- [Exercise objective] For the word "title", count the lines of the records that hold it, and give only that number.
====
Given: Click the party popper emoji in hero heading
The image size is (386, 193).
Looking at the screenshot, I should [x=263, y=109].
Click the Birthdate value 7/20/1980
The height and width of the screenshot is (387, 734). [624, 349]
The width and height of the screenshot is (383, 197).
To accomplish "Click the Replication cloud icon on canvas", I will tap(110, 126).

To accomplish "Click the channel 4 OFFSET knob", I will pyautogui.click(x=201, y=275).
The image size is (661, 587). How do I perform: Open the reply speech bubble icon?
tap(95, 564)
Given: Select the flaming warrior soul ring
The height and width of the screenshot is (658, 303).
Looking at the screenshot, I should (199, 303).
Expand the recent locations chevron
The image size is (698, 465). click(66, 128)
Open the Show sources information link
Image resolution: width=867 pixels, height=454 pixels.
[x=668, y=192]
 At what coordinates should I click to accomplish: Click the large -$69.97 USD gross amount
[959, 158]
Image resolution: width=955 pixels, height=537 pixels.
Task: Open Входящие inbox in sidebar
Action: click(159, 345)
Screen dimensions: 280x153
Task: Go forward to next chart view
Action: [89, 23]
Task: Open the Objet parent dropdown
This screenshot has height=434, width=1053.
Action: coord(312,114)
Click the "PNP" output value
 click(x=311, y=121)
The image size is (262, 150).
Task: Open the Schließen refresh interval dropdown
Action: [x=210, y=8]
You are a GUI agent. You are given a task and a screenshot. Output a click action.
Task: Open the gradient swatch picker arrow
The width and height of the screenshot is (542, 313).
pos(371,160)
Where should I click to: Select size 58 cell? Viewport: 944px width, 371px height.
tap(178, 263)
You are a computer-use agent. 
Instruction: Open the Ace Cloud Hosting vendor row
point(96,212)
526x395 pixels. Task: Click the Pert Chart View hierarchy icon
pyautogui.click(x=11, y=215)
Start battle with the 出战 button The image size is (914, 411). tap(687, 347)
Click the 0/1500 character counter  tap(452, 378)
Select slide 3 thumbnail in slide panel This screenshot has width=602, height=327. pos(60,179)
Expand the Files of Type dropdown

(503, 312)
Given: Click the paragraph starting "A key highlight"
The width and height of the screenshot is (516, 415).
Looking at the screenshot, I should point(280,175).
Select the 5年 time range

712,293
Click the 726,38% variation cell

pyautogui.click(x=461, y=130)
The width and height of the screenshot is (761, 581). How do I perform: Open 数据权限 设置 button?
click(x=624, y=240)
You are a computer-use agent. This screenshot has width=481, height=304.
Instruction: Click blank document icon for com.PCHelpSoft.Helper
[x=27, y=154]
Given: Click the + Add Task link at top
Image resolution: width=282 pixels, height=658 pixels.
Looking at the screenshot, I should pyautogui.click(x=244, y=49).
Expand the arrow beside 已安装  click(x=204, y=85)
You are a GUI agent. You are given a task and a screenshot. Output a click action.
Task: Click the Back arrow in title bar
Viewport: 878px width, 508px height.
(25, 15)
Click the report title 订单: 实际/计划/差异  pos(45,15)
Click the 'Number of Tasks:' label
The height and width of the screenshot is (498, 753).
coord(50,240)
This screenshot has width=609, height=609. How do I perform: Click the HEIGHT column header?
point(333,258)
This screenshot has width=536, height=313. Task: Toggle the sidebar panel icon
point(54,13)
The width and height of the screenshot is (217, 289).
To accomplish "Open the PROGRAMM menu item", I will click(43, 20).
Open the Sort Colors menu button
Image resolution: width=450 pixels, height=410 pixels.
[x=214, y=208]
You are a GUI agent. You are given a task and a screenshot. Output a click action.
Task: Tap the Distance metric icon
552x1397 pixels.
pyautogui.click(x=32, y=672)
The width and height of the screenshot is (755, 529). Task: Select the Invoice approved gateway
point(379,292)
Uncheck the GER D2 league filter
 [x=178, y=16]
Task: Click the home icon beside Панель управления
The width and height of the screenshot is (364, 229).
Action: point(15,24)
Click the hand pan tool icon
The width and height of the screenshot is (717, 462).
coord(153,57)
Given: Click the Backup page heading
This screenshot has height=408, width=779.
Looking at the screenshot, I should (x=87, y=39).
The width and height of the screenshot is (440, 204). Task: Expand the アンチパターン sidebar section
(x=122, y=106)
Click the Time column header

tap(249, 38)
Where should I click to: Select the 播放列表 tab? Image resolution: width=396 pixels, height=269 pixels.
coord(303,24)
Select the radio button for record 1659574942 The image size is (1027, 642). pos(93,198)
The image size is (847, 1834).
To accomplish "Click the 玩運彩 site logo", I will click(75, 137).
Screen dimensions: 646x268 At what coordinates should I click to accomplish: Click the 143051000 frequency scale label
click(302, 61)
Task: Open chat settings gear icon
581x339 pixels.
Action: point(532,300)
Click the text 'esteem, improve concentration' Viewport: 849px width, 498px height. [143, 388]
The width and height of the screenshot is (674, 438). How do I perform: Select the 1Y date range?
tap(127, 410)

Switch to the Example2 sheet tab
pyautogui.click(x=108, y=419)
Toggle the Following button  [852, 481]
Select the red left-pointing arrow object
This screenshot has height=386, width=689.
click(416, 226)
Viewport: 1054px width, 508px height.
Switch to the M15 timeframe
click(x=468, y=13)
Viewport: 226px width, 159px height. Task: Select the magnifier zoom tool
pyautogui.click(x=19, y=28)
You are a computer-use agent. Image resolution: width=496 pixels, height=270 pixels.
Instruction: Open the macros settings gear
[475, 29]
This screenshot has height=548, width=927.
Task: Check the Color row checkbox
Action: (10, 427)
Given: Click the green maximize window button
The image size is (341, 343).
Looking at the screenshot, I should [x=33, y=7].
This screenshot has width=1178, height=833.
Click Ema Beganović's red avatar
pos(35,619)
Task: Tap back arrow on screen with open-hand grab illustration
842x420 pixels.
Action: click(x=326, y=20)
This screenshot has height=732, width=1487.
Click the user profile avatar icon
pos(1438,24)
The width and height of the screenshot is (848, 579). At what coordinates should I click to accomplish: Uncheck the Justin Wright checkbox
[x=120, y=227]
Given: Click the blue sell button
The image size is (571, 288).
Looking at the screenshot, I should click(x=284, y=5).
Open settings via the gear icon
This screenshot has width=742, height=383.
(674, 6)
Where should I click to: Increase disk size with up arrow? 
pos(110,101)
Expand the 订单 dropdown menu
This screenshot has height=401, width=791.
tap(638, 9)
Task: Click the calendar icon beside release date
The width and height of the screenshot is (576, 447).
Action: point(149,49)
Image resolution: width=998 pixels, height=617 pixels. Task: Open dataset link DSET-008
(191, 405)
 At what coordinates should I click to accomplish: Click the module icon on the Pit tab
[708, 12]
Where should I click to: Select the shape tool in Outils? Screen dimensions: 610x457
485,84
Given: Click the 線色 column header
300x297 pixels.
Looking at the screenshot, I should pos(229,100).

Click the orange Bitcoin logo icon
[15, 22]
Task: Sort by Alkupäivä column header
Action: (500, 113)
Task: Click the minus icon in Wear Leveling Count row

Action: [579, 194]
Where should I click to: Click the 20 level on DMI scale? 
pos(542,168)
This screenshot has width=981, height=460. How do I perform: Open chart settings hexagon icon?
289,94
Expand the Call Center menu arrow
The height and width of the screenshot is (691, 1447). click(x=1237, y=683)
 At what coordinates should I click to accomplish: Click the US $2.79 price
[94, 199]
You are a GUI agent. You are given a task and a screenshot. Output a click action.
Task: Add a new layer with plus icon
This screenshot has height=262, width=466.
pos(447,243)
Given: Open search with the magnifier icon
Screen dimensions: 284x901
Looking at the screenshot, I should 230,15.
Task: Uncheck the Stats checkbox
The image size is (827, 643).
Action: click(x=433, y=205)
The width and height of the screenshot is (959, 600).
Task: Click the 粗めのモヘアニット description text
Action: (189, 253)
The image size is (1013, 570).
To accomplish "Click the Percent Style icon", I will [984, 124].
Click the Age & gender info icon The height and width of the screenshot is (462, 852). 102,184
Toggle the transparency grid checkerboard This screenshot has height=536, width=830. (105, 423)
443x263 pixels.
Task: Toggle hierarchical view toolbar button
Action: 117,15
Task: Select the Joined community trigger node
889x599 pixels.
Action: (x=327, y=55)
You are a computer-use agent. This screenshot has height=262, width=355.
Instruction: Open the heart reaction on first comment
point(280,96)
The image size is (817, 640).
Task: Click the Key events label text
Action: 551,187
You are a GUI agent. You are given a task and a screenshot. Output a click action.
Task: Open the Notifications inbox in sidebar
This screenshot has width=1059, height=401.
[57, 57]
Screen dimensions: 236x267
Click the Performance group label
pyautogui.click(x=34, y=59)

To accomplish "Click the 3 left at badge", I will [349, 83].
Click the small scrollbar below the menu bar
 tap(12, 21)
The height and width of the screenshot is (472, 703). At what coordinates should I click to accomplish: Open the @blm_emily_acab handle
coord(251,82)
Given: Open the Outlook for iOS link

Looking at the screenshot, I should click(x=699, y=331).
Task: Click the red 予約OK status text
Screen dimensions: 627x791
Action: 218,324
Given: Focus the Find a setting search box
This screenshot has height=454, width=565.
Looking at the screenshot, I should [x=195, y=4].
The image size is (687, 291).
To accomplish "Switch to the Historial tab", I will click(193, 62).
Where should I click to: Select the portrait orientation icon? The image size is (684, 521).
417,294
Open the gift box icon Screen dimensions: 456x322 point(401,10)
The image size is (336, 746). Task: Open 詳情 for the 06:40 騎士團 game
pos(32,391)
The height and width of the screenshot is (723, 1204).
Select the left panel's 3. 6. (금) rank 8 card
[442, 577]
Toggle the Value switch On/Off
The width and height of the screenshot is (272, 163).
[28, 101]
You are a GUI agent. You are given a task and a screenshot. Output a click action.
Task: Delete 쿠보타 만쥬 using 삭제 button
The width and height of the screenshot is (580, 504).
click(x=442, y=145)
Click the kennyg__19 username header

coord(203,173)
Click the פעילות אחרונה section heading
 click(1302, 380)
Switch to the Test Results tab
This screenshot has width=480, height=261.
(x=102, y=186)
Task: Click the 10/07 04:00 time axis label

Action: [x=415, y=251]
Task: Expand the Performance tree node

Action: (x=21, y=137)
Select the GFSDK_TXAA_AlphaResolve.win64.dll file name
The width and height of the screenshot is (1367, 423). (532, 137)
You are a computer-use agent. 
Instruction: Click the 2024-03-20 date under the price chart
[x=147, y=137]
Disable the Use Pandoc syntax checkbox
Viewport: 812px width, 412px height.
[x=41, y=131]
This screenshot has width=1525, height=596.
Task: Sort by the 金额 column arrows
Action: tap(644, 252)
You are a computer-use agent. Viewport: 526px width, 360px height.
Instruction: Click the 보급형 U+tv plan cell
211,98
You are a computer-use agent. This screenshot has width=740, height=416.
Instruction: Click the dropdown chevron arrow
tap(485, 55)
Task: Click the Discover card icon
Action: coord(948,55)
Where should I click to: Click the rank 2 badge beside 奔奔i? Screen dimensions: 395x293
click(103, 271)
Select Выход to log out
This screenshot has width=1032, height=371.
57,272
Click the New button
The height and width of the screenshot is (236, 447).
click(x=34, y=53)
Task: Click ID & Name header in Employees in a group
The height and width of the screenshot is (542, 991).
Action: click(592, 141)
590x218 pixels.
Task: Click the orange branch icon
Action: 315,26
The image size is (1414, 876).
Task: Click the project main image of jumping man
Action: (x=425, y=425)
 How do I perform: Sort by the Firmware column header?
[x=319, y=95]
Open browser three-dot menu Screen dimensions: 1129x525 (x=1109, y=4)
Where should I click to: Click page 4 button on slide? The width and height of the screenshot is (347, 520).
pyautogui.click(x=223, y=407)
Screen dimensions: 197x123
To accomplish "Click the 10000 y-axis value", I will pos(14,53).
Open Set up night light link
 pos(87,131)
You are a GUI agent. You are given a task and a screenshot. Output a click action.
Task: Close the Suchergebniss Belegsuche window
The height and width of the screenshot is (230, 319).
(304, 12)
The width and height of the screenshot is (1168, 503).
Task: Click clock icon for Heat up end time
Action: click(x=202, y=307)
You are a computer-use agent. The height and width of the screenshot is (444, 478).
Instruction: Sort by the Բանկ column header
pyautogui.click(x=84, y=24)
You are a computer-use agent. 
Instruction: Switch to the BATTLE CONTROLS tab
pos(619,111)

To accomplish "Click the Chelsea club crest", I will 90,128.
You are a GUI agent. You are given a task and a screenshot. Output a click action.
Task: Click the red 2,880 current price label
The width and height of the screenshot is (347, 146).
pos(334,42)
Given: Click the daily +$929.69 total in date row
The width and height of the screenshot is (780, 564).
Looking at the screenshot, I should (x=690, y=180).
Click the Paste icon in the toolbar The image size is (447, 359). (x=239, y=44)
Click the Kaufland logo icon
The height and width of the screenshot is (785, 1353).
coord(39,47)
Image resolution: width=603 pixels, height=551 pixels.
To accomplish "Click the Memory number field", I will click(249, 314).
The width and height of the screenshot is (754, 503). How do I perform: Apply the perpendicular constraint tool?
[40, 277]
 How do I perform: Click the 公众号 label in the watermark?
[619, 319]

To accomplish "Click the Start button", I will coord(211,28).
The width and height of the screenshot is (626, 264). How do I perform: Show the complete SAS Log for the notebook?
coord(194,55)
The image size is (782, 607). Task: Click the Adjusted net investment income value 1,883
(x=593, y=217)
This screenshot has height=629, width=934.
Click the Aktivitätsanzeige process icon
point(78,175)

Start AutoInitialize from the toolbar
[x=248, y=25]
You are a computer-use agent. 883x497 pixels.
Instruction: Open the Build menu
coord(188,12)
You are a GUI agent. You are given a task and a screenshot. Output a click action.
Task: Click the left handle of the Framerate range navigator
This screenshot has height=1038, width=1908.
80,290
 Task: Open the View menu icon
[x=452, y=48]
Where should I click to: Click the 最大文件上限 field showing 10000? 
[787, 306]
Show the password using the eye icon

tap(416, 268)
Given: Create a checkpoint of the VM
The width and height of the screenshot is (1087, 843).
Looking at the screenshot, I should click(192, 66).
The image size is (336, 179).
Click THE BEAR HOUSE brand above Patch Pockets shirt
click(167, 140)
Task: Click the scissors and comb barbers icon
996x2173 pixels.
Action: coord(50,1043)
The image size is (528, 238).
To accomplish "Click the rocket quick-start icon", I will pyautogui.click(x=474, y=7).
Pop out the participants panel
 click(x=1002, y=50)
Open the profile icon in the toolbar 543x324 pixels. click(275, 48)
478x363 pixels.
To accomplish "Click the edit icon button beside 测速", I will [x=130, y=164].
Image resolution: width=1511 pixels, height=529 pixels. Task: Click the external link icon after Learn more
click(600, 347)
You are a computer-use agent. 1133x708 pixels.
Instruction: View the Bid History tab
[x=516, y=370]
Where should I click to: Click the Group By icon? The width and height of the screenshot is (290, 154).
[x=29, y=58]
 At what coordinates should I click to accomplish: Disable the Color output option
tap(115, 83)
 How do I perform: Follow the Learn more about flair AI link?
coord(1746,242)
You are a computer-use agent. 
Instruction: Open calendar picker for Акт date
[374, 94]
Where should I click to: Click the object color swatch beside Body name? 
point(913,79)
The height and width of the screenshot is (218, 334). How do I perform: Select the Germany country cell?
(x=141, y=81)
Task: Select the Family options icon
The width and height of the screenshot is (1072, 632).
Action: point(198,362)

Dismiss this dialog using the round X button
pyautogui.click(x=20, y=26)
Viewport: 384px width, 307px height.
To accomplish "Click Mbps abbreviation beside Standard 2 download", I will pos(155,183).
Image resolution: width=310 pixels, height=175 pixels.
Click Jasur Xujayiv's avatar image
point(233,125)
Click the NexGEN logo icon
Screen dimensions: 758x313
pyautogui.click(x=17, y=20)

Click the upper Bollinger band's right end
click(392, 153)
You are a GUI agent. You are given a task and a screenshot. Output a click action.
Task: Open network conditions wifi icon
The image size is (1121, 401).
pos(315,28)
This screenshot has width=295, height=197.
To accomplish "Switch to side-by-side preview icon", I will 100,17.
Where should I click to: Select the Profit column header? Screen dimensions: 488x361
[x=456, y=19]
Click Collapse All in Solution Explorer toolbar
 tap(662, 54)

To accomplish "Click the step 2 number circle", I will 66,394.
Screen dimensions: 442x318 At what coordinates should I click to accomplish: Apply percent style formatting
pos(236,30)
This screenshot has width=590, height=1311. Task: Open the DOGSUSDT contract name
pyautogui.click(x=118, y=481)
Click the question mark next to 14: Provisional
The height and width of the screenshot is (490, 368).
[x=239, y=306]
====
- [Reply] 2